One common reason for slow bulk operations like this is each insert happening in its own transaction. If you can get all of them to happen in a single transaction, it could go much faster.
Firstly, ORM operations are always going to be slower than pure SQL. I once wrote an update to a large database in ORM code and set it running, but quit it after several hours when it had completed only a tiny fraction.
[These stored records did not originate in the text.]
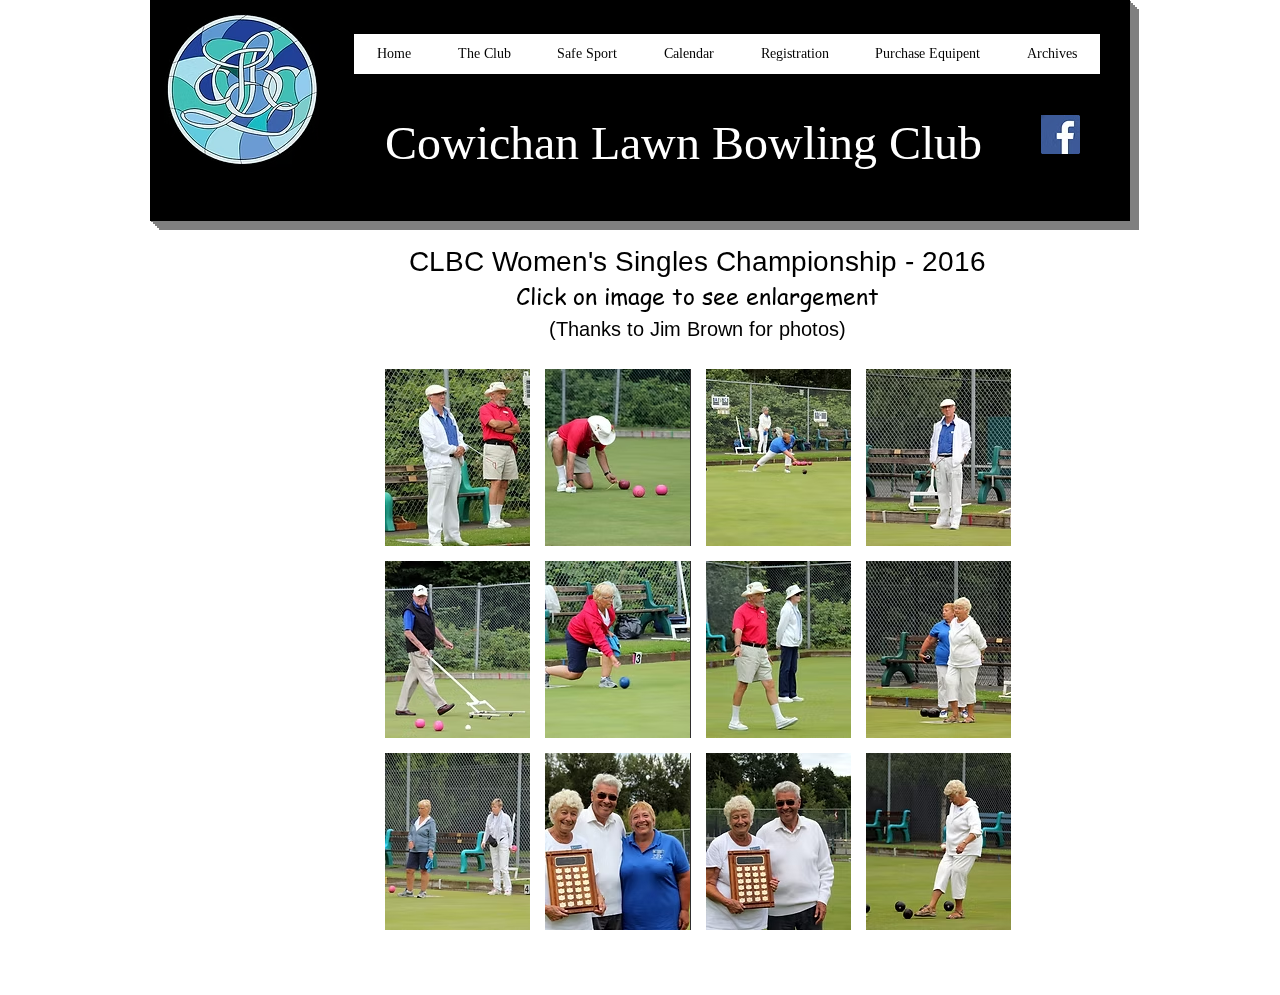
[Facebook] (1060, 134)
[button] (457, 457)
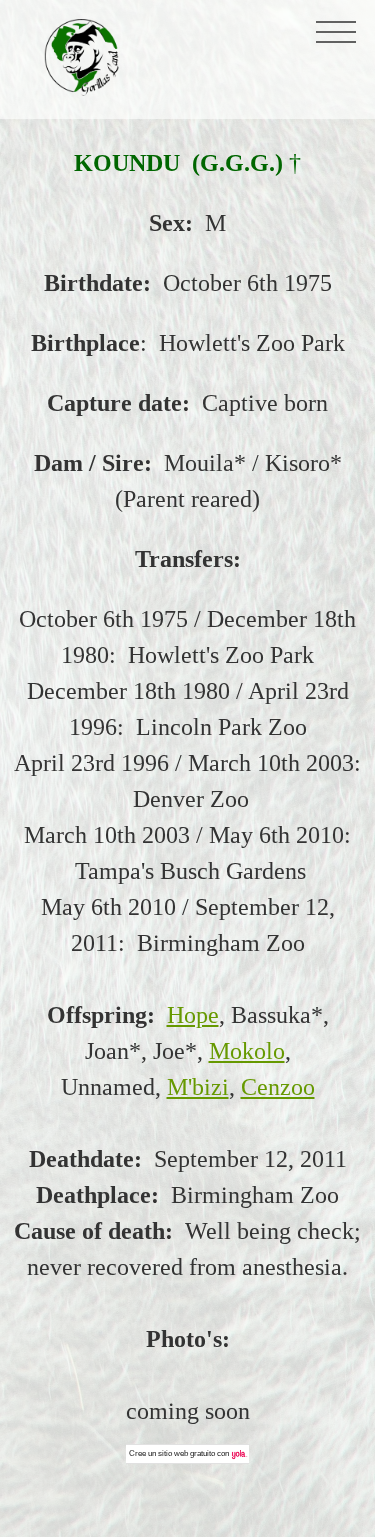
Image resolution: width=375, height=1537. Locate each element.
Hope (193, 1015)
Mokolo (247, 1051)
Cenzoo (278, 1087)
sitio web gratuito (186, 1453)
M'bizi (198, 1087)
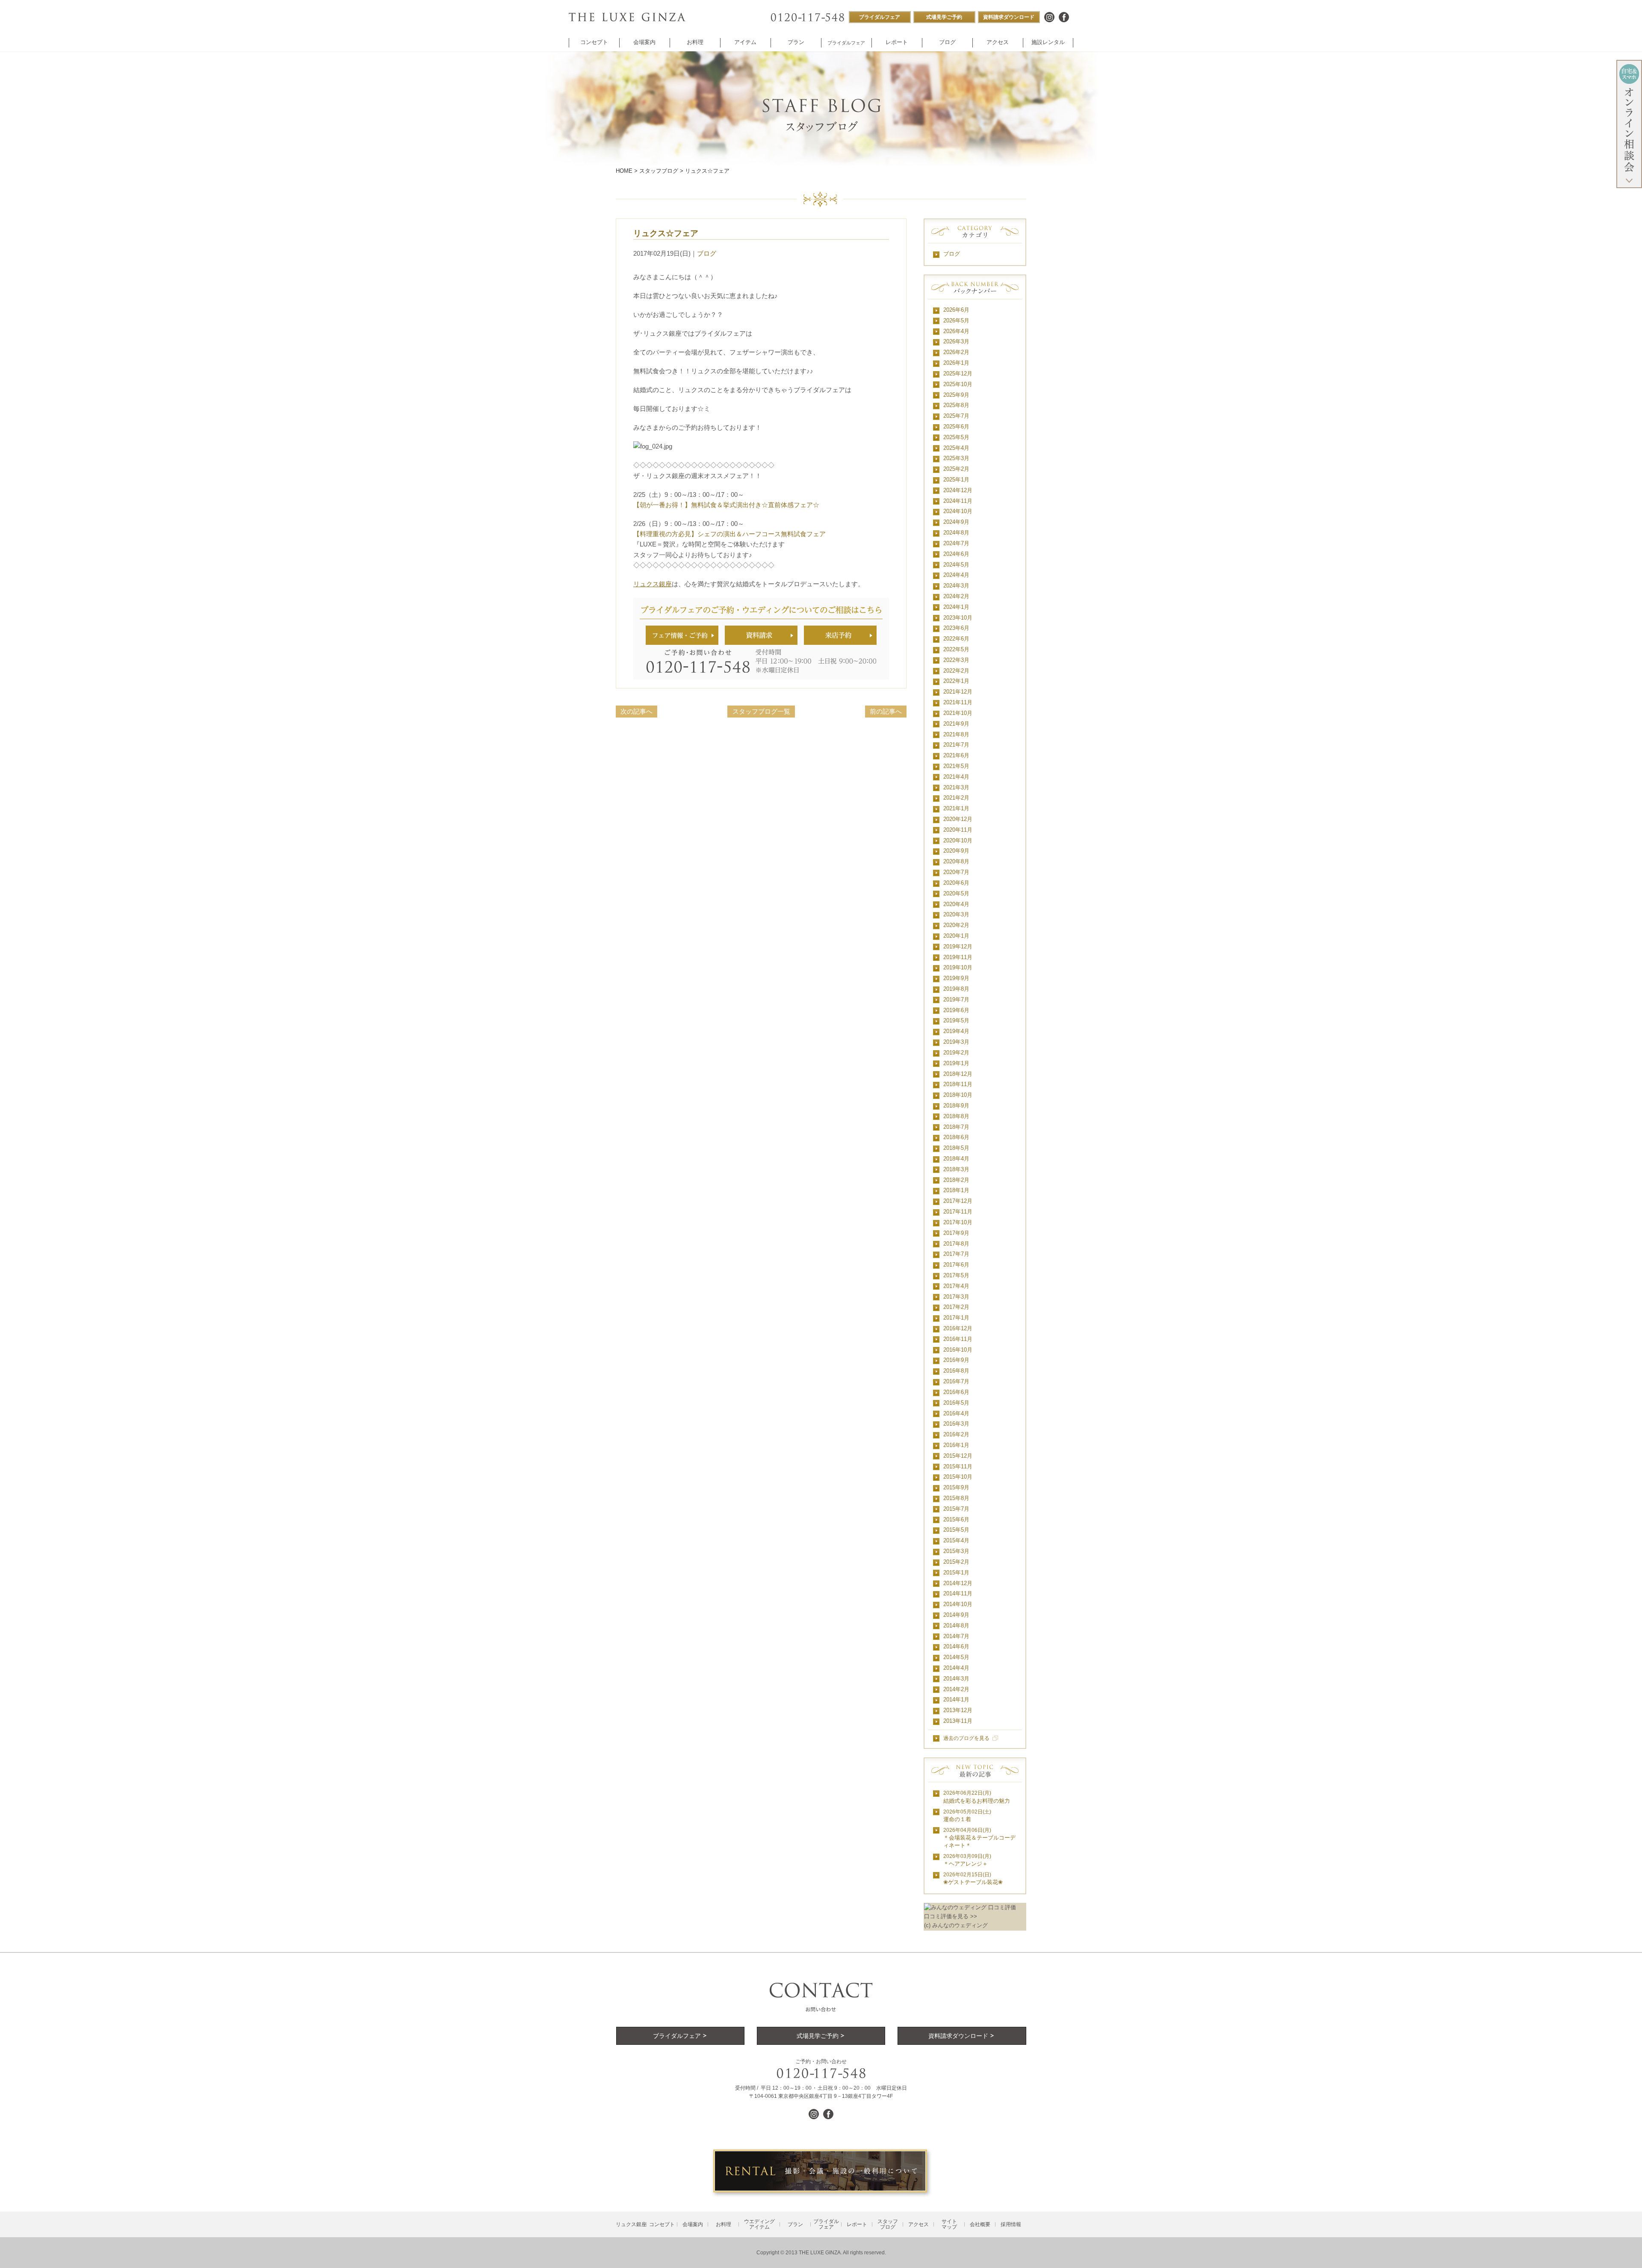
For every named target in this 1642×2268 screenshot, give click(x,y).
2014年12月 (957, 1583)
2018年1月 (956, 1190)
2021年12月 (957, 691)
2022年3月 (956, 660)
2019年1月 (956, 1063)
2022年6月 (956, 638)
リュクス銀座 (652, 584)
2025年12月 (957, 373)
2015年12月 (957, 1456)
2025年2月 (956, 469)
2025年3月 (956, 458)
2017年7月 (956, 1254)
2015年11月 (957, 1466)
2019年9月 (956, 978)
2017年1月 (956, 1317)
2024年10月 (957, 511)
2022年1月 (956, 681)
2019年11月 (957, 957)
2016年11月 (957, 1339)
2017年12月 (957, 1201)
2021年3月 (956, 787)
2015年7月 (956, 1509)
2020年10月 (957, 840)
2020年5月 (956, 893)
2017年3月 (956, 1296)
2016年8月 (956, 1370)
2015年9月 (956, 1487)
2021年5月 (956, 766)
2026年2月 (956, 352)
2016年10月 (957, 1350)
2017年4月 (956, 1286)
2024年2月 (956, 596)
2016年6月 (956, 1392)
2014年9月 (956, 1615)
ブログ (706, 253)
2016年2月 (956, 1434)
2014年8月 (956, 1625)
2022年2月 (956, 670)
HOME (624, 171)
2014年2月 (956, 1689)
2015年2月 (956, 1562)
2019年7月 (956, 999)
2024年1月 (956, 607)
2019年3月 (956, 1042)
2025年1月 (956, 479)
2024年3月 (956, 585)
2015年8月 (956, 1498)
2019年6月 (956, 1010)
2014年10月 (957, 1604)
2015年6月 (956, 1519)
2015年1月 (956, 1572)
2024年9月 (956, 522)
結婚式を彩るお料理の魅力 (976, 1797)
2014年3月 (956, 1678)
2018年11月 (957, 1084)
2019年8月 (956, 989)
After rewriting it in SQL the whole thing ran in less than a minute.
Secondly, bear in mind that your code here is doing up to four separate database operations for every row in your data set - the get in get_or_create, possibly also the create, the count on the filter, and finally the save. That's a lot of database access.
Bearing in mind that a maximum of 5000 objects is not huge, you should be able to read the whole dataset into memory at the start. Then you can do a single filter to get all the existing Keyword objects in one go, saving a huge number of queries in the Keyword get_or_create and also avoiding the need to instantiate duplicate ProfileKeywords in the first place.